→ **Selected passage**:

— START —

Magazine article The Spectator

The Spectator's Notes

Magazine article The Spectator

The Spectator's Notes

Article excerpt

'A money-financed tax cut is essentially equivalent to Milton Friedman's famous "helicopter drop" of money.' So said Ben Bernanke, now the chairman of the Fed, in a speech about how to ward off the 'extremely small' chance of deflation, which he delivered in 2002. Today, deflation looms, and Gordon Brown seems to want 'moneyfinanced' (i. e. paid for by printing money) tax cuts. The Conservatives have responded by promising to cut loose, from 2010, from their adherence to Gordon Brown's huge spending plans. They will be the responsible party. In terms of exposing Mr Brown on the prudence which was once his strongest point, the Tories are putting themselves in the right place for an election campaign. But their greatest problem is simple: suppose that Mr Brown is right, and is in league with Mr Bernanke. Suppose that the world does act in concert to despatch the necessary metaphorical helicopters to avoid a slump. Then the Tories look like dreary arithmeticians who want to condemn voters to self-reinforcing hardship. They now have a huge interest in British economic failure in order to be proved right. Mr Brown, much assisted by Lord Mandelson of Hartlepool and Foy, will point this out, again and again.

When told that stars such as Jonathan Ross and Russell Brand should not ring up private citizens to boast, on air, that they have slept with their grand-daughters, some BBC 'entertainers' and their supporters protest at what they call 'censorship'. But censorship, surely, is an external force. The decision not to broadcast or publish something is rightly made by the organisation which does the broadcasting/publishing. It is called 'editing'.

— END —

→ **Entries supplied**:

— START —

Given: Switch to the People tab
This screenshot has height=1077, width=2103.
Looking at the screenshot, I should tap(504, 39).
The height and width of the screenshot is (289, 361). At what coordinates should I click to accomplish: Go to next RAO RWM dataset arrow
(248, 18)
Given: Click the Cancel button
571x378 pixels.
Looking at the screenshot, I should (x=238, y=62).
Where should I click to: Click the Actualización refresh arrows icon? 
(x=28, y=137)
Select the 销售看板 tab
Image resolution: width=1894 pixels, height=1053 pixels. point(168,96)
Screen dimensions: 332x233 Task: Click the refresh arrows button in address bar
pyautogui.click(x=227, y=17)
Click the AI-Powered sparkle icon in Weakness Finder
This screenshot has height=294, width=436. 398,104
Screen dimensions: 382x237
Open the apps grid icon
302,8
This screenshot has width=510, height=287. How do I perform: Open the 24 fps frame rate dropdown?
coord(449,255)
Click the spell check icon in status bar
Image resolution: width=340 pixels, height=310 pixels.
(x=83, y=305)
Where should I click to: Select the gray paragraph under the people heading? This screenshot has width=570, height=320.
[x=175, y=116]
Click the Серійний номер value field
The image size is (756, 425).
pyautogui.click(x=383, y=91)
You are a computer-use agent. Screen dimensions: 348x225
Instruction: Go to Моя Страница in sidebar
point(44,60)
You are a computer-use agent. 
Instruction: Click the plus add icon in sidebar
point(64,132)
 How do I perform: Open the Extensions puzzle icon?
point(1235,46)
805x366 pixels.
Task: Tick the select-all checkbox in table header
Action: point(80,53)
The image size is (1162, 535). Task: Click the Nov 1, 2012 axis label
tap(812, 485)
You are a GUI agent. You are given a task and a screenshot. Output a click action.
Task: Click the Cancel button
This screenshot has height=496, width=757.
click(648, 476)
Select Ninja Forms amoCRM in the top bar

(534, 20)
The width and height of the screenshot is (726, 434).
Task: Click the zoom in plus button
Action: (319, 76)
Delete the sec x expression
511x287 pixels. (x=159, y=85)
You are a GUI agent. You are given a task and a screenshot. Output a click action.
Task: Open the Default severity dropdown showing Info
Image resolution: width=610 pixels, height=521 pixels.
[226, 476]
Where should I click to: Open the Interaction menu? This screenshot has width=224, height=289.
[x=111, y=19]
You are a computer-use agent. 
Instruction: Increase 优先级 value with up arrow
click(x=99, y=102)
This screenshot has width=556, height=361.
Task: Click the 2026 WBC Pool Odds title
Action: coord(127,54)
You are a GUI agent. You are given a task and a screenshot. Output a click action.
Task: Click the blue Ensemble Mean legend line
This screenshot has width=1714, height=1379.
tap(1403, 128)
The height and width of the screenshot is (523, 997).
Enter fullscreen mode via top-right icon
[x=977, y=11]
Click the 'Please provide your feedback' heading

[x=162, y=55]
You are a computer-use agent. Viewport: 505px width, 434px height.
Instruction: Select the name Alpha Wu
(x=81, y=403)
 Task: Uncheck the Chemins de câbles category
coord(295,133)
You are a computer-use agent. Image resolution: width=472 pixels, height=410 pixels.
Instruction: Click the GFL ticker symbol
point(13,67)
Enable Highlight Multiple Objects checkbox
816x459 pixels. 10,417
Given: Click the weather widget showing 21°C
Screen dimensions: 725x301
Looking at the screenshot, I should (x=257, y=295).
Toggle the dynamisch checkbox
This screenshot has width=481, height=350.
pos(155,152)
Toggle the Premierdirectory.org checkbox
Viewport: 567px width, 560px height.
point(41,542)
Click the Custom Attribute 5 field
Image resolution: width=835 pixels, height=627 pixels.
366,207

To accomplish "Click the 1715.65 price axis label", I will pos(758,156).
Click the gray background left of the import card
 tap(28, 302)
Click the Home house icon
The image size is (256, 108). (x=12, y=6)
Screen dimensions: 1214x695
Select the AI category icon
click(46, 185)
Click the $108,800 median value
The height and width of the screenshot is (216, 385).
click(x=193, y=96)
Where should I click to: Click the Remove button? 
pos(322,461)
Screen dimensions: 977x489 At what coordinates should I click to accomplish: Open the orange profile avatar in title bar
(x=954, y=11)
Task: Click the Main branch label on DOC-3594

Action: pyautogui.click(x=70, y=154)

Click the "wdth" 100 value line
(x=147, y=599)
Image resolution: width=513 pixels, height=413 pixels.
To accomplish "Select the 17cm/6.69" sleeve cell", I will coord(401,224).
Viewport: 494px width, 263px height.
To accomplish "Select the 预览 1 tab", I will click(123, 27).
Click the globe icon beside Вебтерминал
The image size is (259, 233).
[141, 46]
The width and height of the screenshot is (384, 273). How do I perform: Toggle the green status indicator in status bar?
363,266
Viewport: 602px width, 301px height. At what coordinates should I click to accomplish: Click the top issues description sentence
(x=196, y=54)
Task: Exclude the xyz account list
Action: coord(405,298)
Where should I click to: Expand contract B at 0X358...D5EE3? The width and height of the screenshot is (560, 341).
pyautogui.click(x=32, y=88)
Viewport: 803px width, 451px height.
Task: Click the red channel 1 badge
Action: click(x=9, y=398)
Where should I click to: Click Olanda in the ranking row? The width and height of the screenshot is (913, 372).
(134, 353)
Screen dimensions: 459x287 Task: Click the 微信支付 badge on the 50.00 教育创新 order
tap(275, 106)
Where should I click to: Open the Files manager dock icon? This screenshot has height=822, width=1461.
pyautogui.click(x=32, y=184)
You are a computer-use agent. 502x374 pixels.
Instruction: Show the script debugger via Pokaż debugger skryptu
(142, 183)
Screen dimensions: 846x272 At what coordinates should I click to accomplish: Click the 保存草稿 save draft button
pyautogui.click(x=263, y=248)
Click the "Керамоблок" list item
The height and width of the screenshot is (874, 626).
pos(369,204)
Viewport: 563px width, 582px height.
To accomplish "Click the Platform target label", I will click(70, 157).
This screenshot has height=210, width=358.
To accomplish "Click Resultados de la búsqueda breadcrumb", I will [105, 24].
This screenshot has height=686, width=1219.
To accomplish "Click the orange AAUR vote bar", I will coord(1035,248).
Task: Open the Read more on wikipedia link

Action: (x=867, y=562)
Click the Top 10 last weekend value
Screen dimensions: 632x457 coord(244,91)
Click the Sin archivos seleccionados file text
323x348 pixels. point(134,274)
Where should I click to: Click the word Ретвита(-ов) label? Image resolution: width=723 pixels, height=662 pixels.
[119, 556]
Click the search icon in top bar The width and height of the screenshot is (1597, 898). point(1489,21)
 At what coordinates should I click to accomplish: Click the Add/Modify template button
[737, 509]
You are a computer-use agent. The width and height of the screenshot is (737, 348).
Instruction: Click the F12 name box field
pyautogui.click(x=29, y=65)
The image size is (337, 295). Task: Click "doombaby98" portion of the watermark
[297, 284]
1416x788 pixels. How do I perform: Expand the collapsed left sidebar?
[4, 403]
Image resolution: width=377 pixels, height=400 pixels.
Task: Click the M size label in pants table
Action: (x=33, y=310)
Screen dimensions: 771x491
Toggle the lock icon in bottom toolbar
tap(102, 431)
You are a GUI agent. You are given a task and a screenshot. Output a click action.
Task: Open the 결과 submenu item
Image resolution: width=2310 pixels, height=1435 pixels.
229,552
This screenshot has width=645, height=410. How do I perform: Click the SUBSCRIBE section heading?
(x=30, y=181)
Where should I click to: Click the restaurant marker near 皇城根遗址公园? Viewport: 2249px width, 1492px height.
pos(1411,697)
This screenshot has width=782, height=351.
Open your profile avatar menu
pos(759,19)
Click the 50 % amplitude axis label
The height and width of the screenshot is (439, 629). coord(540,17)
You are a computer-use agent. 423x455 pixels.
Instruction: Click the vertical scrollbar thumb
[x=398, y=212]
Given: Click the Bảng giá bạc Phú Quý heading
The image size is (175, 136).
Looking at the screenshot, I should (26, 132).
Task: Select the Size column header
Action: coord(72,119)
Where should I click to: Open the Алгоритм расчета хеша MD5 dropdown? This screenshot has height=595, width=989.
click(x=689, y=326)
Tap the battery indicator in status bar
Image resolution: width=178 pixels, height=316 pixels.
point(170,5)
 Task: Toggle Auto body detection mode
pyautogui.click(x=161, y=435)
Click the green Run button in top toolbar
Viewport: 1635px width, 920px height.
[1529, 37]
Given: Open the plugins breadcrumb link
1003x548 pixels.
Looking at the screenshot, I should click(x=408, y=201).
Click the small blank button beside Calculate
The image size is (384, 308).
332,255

— END —

→ **Complete the following**:
a – From the Spectator's Notes excerpt, retype the passage that begins at the words "When told that" and stops after the words "is called 'editing'.".
b – Rewrite the paragraph of the Spectator's Notes excerpt that opens "When told that stars such as Jonathan Ross" in two shorter sentences, keeping its main points.

→ **Full solutions**:
a –
When told that stars such as Jonathan Ross and Russell Brand should not ring up private citizens to boast, on air, that they have slept with their grand-daughters, some BBC 'entertainers' and their supporters protest at what they call 'censorship'. But censorship, surely, is an external force. The decision not to broadcast or publish something is rightly made by the organisation which does the broadcasting/publishing. It is called 'editing'.

b – Some BBC entertainers and their supporters call it censorship when told that stars like Jonathan Ross and Russell Brand should not phone private citizens on air to boast of sleeping with their granddaughters. Yet censorship is an external force, while a broadcaster or publisher rightly deciding not to air or print something is called editing.